Starting this month off with a three-day weekend always sets a positive tone for the weeks to come. But do you ever stop to think about why we celebrate?

Labor Day is dedicated to the social and economic achievements of the American worker. It’s a tribute to the contributions workers have made to the strength, prosperity, and well-being of our country.  It’s a product of the U.S. labor movement that grew out of the need to protect the common interests of workers and resulted in the formation of unions that fought for better wages, reasonable hours, and safer working conditions, all of which we still benefit from today.

Due to these efforts, your workplace operates quite differently from the past. However, there are still discrepancies and concerns you may encounter from time to time. For instance, what if your company has a hiring bias or your coworker isn’t pulling their weight on the latest project? I believe the labor movement can teach us how to speak up at work.
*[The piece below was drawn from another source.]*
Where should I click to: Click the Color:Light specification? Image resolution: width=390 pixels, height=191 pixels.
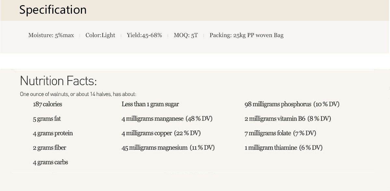click(100, 35)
  1. Be persistent: If you feel strongly about a disparity or abuse in your own organization, do something about it. If you meet resistance, try another path, or keep at it. If you don’t get an acceptable resolution, it may be time to move on to a place that recognizes your efforts.
  2. Be respectful: If you witness an infraction at work or aren’t comfortable with a coworker’s behavior and decide to say something, consider other’s feelings. Take time to think through what your intentions are and what you hope to accomplish before making a move.
  3. Do your research: Suppose you disagree with an existing company policy. Before voicing your frustration make sure you do your homework. This way you can come to the table armed with the right information, giving you a better chance of making an impact.
  4. Offer solutions: Don’t just call attention to a problem – plan to offer solutions on how to improve the situation or perhaps your company culture as a whole. Your superiors will most likely hear your concerns in a more positive light.
  5. Be willing to take risks: Do you truly believe in your cause? If so, whether its removing a hiring bias at your company or addressing pay inequality, it will be worth the risk to address it.

This month, we honor the laborers whose efforts we benefit from today. But even now, their success can teach us how to address our own concerns at work.